Private equity behemoth Blackstone has taken out a $2.73 billion loan to finance its acquisition of PS Business Parks, public mortgage documents show.
Blackstone, one of the country’s largest investment managers, paid $7.6 billion earlier this month for the Glendale, Calif.-based REIT whose portfolio spans 93 properties, serving approximately 4,800 tenants in 27 million square feet of space as of June. The national portfolio includes a range of industrial, office and flex properties in California, Texas, Northern Virginia and Miami, among other places.

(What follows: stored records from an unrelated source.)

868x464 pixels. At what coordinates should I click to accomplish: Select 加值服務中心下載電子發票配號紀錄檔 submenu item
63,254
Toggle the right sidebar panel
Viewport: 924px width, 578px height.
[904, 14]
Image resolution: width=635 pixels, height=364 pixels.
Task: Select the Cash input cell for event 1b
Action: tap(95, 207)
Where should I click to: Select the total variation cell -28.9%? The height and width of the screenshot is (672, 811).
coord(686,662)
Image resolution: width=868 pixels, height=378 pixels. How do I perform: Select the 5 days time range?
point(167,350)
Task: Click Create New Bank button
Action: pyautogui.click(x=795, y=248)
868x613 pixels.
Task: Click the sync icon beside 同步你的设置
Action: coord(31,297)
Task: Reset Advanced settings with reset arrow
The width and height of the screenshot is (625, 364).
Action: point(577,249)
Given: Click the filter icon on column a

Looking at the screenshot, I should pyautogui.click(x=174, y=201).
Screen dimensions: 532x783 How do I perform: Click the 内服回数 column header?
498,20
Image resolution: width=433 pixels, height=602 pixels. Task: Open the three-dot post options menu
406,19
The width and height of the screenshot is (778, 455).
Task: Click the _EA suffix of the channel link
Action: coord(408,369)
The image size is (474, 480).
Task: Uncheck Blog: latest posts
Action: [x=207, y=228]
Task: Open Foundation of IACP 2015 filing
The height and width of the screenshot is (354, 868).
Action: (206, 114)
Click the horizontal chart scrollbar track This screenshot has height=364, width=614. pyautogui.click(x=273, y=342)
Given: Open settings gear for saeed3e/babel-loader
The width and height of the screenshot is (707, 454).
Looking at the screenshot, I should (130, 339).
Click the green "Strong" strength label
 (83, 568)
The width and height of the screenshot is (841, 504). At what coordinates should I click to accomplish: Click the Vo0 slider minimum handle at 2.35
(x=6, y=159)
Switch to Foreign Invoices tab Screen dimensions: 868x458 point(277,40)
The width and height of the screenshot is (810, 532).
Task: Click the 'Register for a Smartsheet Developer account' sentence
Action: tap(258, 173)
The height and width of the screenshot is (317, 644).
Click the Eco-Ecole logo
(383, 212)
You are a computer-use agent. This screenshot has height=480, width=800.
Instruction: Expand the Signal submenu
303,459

Nearly a quarter of the properties, 24 percent, are in Florida. The total collateral tied to the acquisition stands at $4.2 billion, which makes just over $1 billion attributable to Florida properties, per the mortgage document.
The loan was issued by a consortium of banks, including Bank of America, Morgan Stanley, Société Générale as well as the real estate arms of CitiBank and Barclays.
Self storage provider Public Storage, which is PSB’s largest shareholder, agreed to vote in favor of the acquisition, which was announced in April and closed July 20.
As remote work from abroad took off and evictions rose, the self storage asset class thrived during the pandemic — a trend that’s likely to continue.
The average rent of 10-foot-by-10-foot standard and climate-controlled self storage units increased by 8 percent and 9.5 percent, respectively, annually in April, according to a report by Yardi Matrix, which tracks nearly 29,000 multiunit self storage properties in major markets nationwide.
The April figures far outpaced those of 2018 and 2019, suggesting that self-storage rates could grow even more.
For Blackstone, the PS Business Parks acquisition is the latest in a string of purchases. In April, it agreed to buy student-housing operator American Campus Communities for nearly $13 billion. Last year, the investor paid $2.8 billion for a portfolio of 124 logistics properties in the United States and Europe.